Research carried out by EvidenceNOW shows a majority of small and midsized clinical facilities use EHRs. However, many such tools used by these entities are not ideal for quality improvement. These entities, owing to their limitation of resources and lack of funding, find the switchover and learning curve steeper than the larger facilities. They require intensive and on-going support to overcome the hurdles.
The small clinics and healthcare entities are not always aware of resources they can contact for assistance and deployment of EHR. The clinical data warehouses, Health information exchanges are there, but availability is still not easy or uniform.
A section of the doctors also did not warm up to EHR deployment. Some of them still grudge that it makes them spend more time on computers checking and updating records than they spend interacting with the patients.
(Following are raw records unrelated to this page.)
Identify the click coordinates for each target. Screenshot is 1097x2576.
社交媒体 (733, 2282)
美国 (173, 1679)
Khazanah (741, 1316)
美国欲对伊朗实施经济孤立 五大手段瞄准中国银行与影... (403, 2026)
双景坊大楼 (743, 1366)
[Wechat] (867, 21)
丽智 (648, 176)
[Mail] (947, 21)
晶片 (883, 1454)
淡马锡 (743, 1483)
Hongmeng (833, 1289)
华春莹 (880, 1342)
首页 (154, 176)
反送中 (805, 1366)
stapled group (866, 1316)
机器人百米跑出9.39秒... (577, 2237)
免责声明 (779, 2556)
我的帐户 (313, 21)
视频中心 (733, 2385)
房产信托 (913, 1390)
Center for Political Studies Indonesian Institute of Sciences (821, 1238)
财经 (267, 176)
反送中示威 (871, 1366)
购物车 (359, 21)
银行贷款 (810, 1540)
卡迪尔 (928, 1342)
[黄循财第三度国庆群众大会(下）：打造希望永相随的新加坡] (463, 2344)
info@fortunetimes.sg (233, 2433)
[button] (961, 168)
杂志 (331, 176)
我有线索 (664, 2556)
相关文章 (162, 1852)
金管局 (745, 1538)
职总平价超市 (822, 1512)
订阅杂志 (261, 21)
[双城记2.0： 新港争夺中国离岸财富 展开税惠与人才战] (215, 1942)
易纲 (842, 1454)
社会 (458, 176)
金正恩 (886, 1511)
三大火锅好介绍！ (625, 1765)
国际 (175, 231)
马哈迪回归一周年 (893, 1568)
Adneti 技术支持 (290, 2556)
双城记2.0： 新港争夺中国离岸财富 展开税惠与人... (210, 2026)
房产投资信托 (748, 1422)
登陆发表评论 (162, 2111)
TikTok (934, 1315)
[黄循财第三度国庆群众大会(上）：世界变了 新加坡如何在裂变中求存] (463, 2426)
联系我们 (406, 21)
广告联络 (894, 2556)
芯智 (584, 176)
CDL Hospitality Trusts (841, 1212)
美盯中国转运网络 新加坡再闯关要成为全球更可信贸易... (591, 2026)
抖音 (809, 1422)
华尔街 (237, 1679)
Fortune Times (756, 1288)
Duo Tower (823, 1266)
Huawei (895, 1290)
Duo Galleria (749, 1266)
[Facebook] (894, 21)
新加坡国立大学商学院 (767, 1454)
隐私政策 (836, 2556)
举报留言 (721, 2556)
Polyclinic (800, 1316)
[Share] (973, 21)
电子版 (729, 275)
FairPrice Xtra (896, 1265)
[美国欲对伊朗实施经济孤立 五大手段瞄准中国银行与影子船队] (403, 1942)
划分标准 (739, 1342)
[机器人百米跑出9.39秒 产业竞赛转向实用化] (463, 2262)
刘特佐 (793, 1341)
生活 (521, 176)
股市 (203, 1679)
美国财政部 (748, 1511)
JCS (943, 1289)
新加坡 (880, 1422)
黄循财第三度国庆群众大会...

What the future of EHR looks like?
Since 2009, the US govt. has focused on deploying digital technology to boost the healthcare sector. EHR is an integral part of it. The govt. has invested a lot after deploying EHR and making digital technology an integral part of the healthcare system.
The good thing is after 2010; the medical community shed off its earlier sluggish stance in deploying digital technology and EHR. The US Department of Health and Human Services data shows by 2017, almost 96% of the hospitals and over 85% of physicians’ offices in the country were equipped with EHR access systems. Even the level of awareness in the patients on EHR is growing with time. A survey conducted by the San Francisco based Henry J. Kaiser Family Foundation in 2019 showed 45% of US citizens think positively about the impact of EHR.
There have been initial issues, and some unexpected adverse developments have taken place too. Problems arose owing to many factors. These included a lack of technological skills in a section of clinical staff, different vendors making distinct systems with unique data formatting protocols, and a resultant lack of compatibility. These led to switchover hiccups and slowed syncing between different clinical entities.
However, the EHR system is also evolving with time, and the loopholes of the first generation are being identified to make the upcoming versions better and more foolproof. Rather than using systems that rely on local storage, the clinics and medical personnel now prefer cloud-based services. In the near future, evolving technologies like AI will be integrated with EHR, and prospects of deploying Blockchain services are also being experimented with.